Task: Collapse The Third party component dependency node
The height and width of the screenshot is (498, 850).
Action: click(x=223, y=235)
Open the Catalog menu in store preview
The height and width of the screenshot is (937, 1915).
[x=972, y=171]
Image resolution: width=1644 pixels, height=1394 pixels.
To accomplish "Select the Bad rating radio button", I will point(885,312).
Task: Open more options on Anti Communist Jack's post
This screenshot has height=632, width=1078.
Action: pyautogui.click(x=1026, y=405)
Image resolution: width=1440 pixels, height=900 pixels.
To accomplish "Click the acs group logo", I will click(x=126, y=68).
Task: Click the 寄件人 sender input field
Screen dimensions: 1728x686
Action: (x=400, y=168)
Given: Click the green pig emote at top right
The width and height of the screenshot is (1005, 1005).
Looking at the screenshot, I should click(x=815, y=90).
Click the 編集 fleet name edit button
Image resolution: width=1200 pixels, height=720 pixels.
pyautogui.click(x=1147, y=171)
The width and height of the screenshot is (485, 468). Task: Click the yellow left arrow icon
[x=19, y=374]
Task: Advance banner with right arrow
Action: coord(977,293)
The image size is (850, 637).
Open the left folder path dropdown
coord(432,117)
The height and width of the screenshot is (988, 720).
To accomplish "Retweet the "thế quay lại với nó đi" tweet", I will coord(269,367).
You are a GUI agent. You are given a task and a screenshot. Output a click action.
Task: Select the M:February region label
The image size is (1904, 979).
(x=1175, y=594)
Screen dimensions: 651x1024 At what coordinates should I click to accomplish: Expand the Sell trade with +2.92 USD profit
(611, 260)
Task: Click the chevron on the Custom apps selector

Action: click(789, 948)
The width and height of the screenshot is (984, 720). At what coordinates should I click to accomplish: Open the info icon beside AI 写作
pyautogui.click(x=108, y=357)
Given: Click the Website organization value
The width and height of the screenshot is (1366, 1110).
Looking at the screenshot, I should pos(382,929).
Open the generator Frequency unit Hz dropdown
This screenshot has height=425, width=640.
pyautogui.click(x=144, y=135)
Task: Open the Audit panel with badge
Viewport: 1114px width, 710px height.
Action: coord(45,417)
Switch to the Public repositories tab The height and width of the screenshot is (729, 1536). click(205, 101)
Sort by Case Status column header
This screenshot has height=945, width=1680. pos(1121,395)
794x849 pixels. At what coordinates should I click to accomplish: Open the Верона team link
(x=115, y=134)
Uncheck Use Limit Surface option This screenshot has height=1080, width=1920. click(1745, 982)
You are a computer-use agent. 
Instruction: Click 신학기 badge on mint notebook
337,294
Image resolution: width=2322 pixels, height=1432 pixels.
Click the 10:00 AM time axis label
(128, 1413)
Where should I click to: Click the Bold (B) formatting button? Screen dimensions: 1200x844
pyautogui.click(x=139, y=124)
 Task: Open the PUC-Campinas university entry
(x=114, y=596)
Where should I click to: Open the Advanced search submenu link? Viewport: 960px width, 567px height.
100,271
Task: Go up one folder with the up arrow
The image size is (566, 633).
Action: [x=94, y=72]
######
# [Written exercise]
Can you edit the entries above so that "The image size is" becomes "Screenshot size:" everywhere it appears, with everything else left unchanged?

# [Exercise answer]
Task: Collapse The Third party component dependency node
The height and width of the screenshot is (498, 850).
Action: click(x=223, y=235)
Open the Catalog menu in store preview
The height and width of the screenshot is (937, 1915).
[x=972, y=171]
Image resolution: width=1644 pixels, height=1394 pixels.
To accomplish "Select the Bad rating radio button", I will point(885,312).
Task: Open more options on Anti Communist Jack's post
This screenshot has height=632, width=1078.
Action: pyautogui.click(x=1026, y=405)
Image resolution: width=1440 pixels, height=900 pixels.
To accomplish "Click the acs group logo", I will click(x=126, y=68).
Task: Click the 寄件人 sender input field
Screen dimensions: 1728x686
Action: (x=400, y=168)
Given: Click the green pig emote at top right
The width and height of the screenshot is (1005, 1005).
Looking at the screenshot, I should click(x=815, y=90).
Click the 編集 fleet name edit button
Image resolution: width=1200 pixels, height=720 pixels.
pyautogui.click(x=1147, y=171)
The width and height of the screenshot is (485, 468). Task: Click the yellow left arrow icon
[x=19, y=374]
Task: Advance banner with right arrow
Action: coord(977,293)
Screenshot size: (850, 637).
Open the left folder path dropdown
coord(432,117)
The height and width of the screenshot is (988, 720).
To accomplish "Retweet the "thế quay lại với nó đi" tweet", I will coord(269,367).
You are a GUI agent. You are given a task and a screenshot. Output a click action.
Task: Select the M:February region label
Screenshot size: (1904, 979).
(x=1175, y=594)
Screen dimensions: 651x1024 At what coordinates should I click to accomplish: Expand the Sell trade with +2.92 USD profit
(611, 260)
Task: Click the chevron on the Custom apps selector

Action: click(789, 948)
The width and height of the screenshot is (984, 720). At what coordinates should I click to accomplish: Open the info icon beside AI 写作
pyautogui.click(x=108, y=357)
Given: Click the Website organization value
The width and height of the screenshot is (1366, 1110).
Looking at the screenshot, I should pos(382,929).
Open the generator Frequency unit Hz dropdown
This screenshot has height=425, width=640.
pyautogui.click(x=144, y=135)
Task: Open the Audit panel with badge
Viewport: 1114px width, 710px height.
Action: coord(45,417)
Switch to the Public repositories tab The height and width of the screenshot is (729, 1536). click(205, 101)
Sort by Case Status column header
This screenshot has height=945, width=1680. pos(1121,395)
794x849 pixels. At what coordinates should I click to accomplish: Open the Верона team link
(x=115, y=134)
Uncheck Use Limit Surface option This screenshot has height=1080, width=1920. click(1745, 982)
You are a computer-use agent. 
Instruction: Click 신학기 badge on mint notebook
337,294
Image resolution: width=2322 pixels, height=1432 pixels.
Click the 10:00 AM time axis label
(128, 1413)
Where should I click to: Click the Bold (B) formatting button? Screen dimensions: 1200x844
pyautogui.click(x=139, y=124)
 Task: Open the PUC-Campinas university entry
(x=114, y=596)
Where should I click to: Open the Advanced search submenu link? Viewport: 960px width, 567px height.
100,271
Task: Go up one folder with the up arrow
Screenshot size: (566, 633).
Action: [x=94, y=72]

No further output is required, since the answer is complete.